March News and Legislative Update
Although the lengthy federal government shutdown is still impacting the housing community as they work to catch up with payments and project delays, the final passage of the FY 19 budget brought generally robust funding levels to key programs. At the state level, several promising bills are working their way through the legislature.
See below for the latest federal and state affordable housing news.
FY 19 Appropriations. President Trump signed FY 19 into law on February 15. The spending package builds on the 10% increase in HUD funding in FY18. Compared to FY18, the negotiated package increases funding for tenant-based rental assistance, public housing, project-based rental assistance, and homeless assistance grants. The bill also provides enough funding to renew all contracts for Section 811 Housing for Persons with Disabilities and Section 202 Housing for the Elderly and $25 million for a mobility housing voucher demonstration for families with young children.
REAC Inspection Notification Period. HUD announced in a media release on February 20 a new Notice to reduce to 14 calendar days (from 120 days) the advance notification inspectors must give before conducting physical inspections of public housing and private HUD-assisted multifamily housing. The intent is to reduce the lead time for public housing agency staff. The Notice applies to all properties subject to the Real Estate Assessment Center’s (REAC’s) Uniform Physical Condition Standards (UPCS).

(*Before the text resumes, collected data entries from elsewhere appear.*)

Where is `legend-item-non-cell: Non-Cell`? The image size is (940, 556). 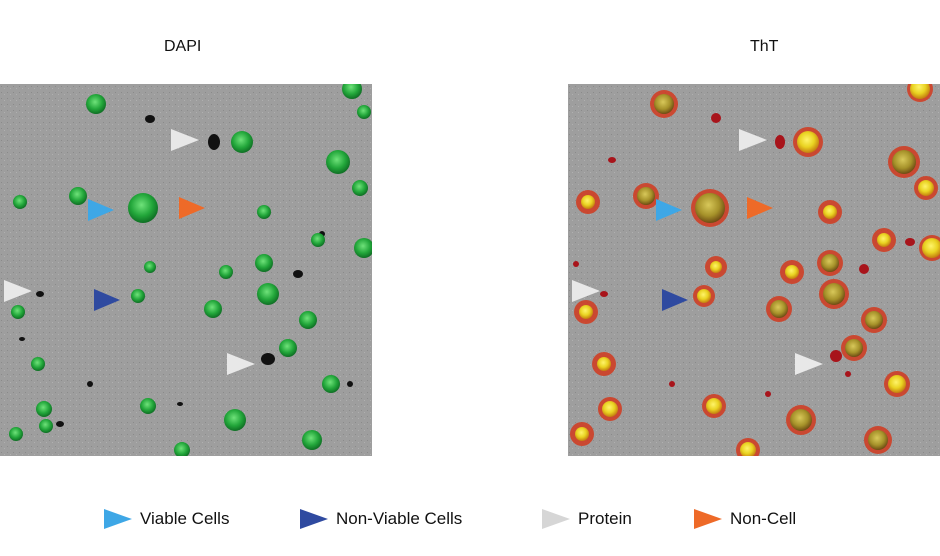
legend-item-non-cell: Non-Cell is located at coordinates (745, 519).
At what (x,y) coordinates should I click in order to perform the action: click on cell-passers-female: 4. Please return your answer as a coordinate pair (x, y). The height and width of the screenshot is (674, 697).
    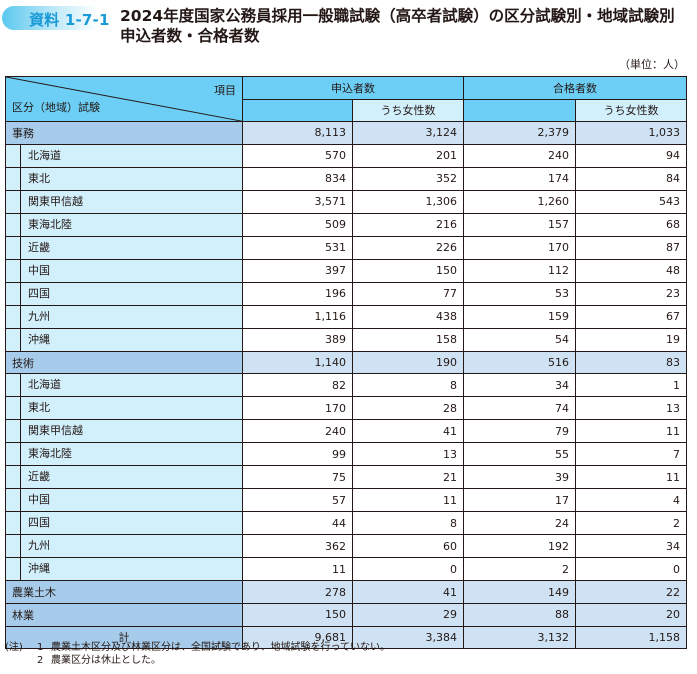
    Looking at the image, I should click on (631, 500).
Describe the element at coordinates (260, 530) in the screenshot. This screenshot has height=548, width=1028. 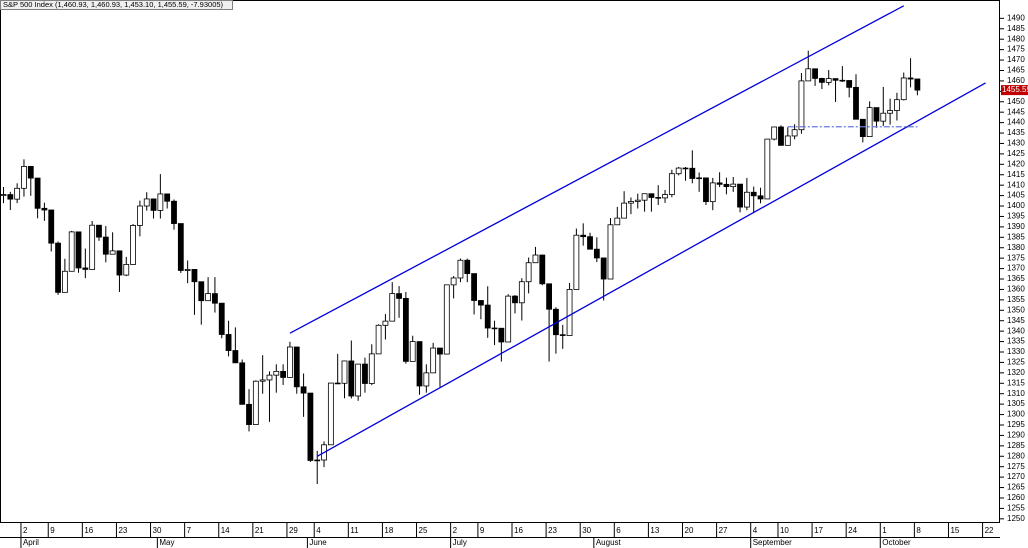
I see `x-tick-label: 21` at that location.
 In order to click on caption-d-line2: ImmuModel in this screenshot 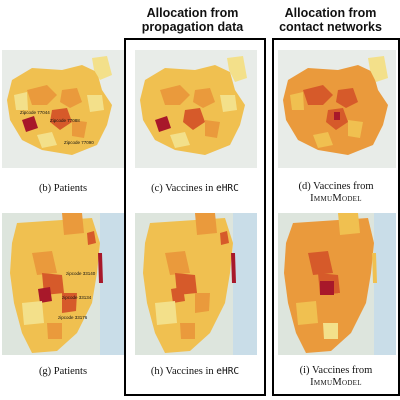, I will do `click(336, 198)`.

FY 20 White House Proposal. President Donald Trump’s fiscal year 2020 budget, released on March 11, proposes to drastically cut housing programs. Like his other budget requests in FY18 and FY19, the proposal would cut federal investments in affordable homes and increase rents. Overall, the administration proposes to cut HUD by $9.6 billion or 18% below 2019 enacted levels. The bill is unlikely to serve as a functional blueprint the congressional budget, according to House and Senate appropriators.
FHFA Director Nomination. President Trump has nominated Mark Calabria, chief economist to Vice President Mike Pence, to be the new director of the Federal Housing Finance Agency for a term of five years. Before his current position in the administration, Mr. Calabria was director of financial regulation studies at the Cato Institute. His nomination was narrowly confirmed by the Senate Banking Committee in a vote of 13-12. The full Senate is expected to vote sometime this spring.

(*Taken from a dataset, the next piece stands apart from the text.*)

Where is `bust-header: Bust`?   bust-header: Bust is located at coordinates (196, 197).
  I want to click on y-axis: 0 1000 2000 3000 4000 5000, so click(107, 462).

Affordable Housing Fund. SB 15, that proposes a $10 million surplus appropriation into the Affordable Housing Fund [the Fund], as well as an annual $5 million payment from the real estate transfer tax into the Fund, passed the Senate on March 14. A smaller appropriation for the Fund was proposed by Governor Sununu in HB 2, at the level of $5 million. The state budget for state fiscal years 20-21 is now before the House Finance committee where advocates are encouraging funding at the SB 15 levels.
Housing Appeals Board. SB 306, that would create a statewide housing appeals board, passed the Senate on March 14. Similar to the Board of Tax and Land Appeals, the Housing Appeals Board would be an alternative for review of housing-related cases by the Superior Court. The Board is specifically designed to provide administrative efficiencies, subject-matter expertise, and adjudication after local reviews are exhausted. The bill, supported by the Business and Industry Association, the NH Association of Realtors and Housing Action NH, now heads to the House.
Homeless Services Expansion. SB 84, that proposes an appropriation for Senate Bill 84 to expand homeless services passed the Senate on March 14. SB 84 identifies the most pressing priorities identified by the Department of Health and Human Services and New Hampshire’s homeless service providers in order to: 1) serve those who are experiencing homelessness through expansion of case management ($2 million); 2) transition the homeless into more permanent housing solutions through rapid re-housing ($1 million); and 3) prevent an increase in homelessness in New Hampshire through eviction prevention ($2 million).